======== Available records
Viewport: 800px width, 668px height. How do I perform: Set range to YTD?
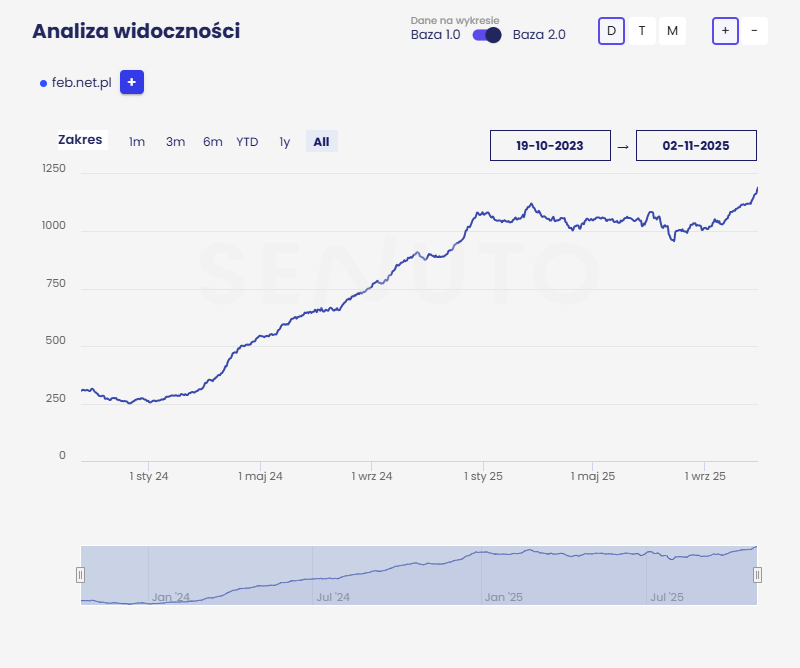247,142
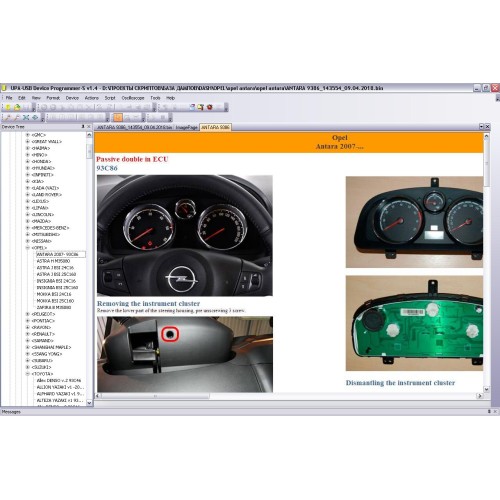Click the highlighted orange toolbar button
Image resolution: width=500 pixels, height=500 pixels.
tap(118, 117)
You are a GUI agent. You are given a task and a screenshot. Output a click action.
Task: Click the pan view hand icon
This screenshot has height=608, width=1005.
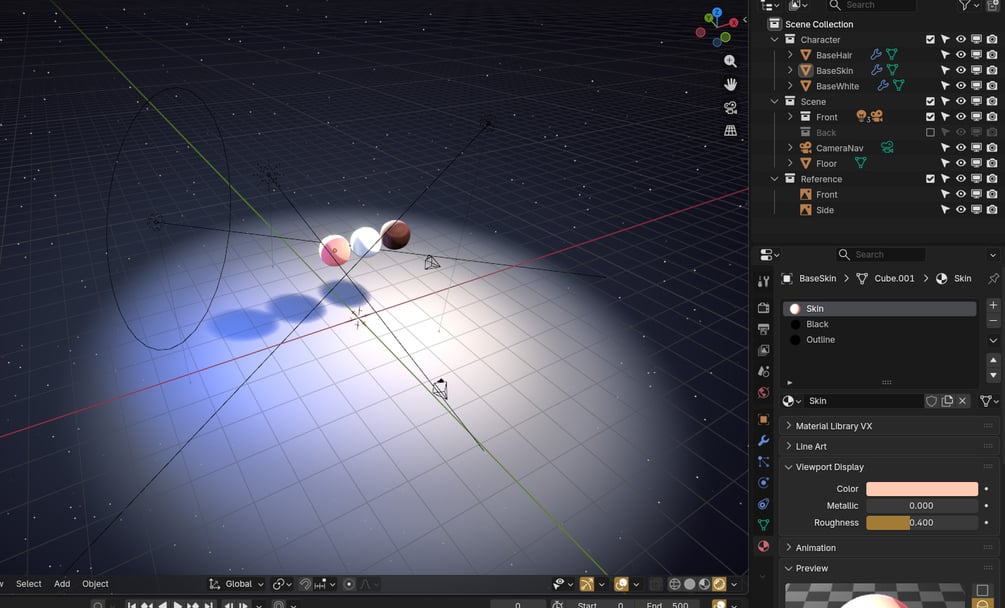730,85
================
▶ **Requirement**
Verbatim reproduction of every entry is needed, with the images left out.

▶ **Completed task**
Viewport: 800px width, 668px height. How do I perform: Set range to YTD?
247,142
Click the highlighted orange toolbar button
Image resolution: width=500 pixels, height=500 pixels.
tap(118, 117)
You are a GUI agent. You are given a task and a screenshot. Output a click action.
Task: Click the pan view hand icon
This screenshot has height=608, width=1005.
730,85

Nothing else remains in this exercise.